O'M AND ASSOCIATES, LLC, AN ILLINOIS LIMITED LIABILITY COMPANY, D/B/A O'MALLEY AND ASSOCIATES; PRESERVE LIMITED CAPITAL, LLC, AN ILLINOIS LIMITED LIABILITY COMPANY; AND MBM SETTLEMENTS, LLC, AN ILLINOIS LIMITED LIABILITY COMPANY, PLAINTIFFS,
v.
BRENDAN K. OZANNE, BRIAN C. DAWSON, AND DAWSON & OZANNE, A CALIFORNIA GENERAL PARTNERSHIP, AS ESCROW AGENT; MATTHEW STOEN, INDIVIDUALLY AND AS MANAGER AND AGENT FOR KODIAK FAMILY, LLC, A NEVADA LIMITED LIABILITY COMPANY; KODIAK FAMILY, LLC, INDIVIDUALLY AND AS AGENT FOR XYZ CORPORATION, DEFENDANTS.



The opinion of the court was delivered by: Marilyn L. Huff, District Judge United States District Court

MEMORANDUM DECISION GRANTING TEMPORARY RESTRAINING ORDER

On October 13, 2010, Plaintiffs concurrently filed their complaint and a motion for temporary restraining order ("TRO"). (Doc.
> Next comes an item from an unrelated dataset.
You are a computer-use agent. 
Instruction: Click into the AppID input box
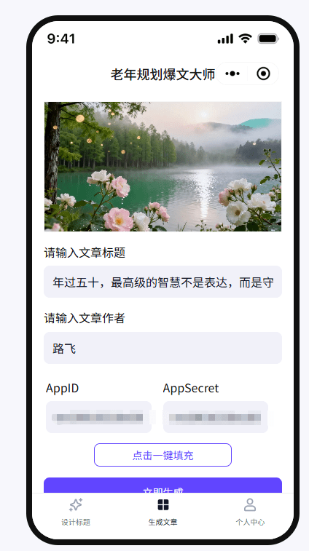click(98, 417)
Nos. 1 & 4.) On October 14, 2010, the Court set a briefing schedule for the parties and a hearing date on the motion. (Doc. No. 6.) On October 20, 2010, Defendants filed their response in opposition to the TRO. (Doc. No. 16.) The Court held a hearing on this motion on October 22, 2010. Patrick Keeley appeared telephonically and Peter Haley appeared in person on behalf of Plaintiffs. David Veljovich specially appeared on behalf of Defendant Brendan K. Ozanne. After the hearing, the Court ordered supplemental briefing. (Doc. No. 22.) On October 27, 2010, Defendant Brendan K. Ozanne filed his supplemental brief. (Doc. No. 23.) On October 29, 2010, Plaintiffs filed their supplemental brief. (Doc. No. 24.) On November 2, 2010, the Court held another hearing on the motion. Patrick Keeley appeared in person and Scott Miller appeared telephonically on behalf of Plaintiffs. David Veljovich specially appeared on behalf of Defendant Brendan K. Ozanne. After due consideration, the Court grants a limited temporary restraining order.

Background

This action centers around a failed sale of life insurance policies (Compl. ¶ 1.) Plaintiffs are the sellers of the life insurance policies, with Plaintiff Matthew O'Malley acting as the seller's agent ("O'Malley"). (Id. ¶ 11.) Defendant Matt Stoen was the buyer's agent and manager for Defendant Kodiak Family, LLC ("Kodiak"). (Id. ¶ 7.) Kodiak in turn was the agent for the real buyer of the policies, XYZ Corporation ("XYZ"). (Id. ¶ 16.) Defendant Brendan Ozanne ("Ozanne") represented Kodiak and is alleged by Plaintiffs to be the escrow agent for the sale. (Id. ¶¶ 5, 15.) Ozanne is a partner for the general partnership Dawson and Ozanne. (Id. ¶ 6.)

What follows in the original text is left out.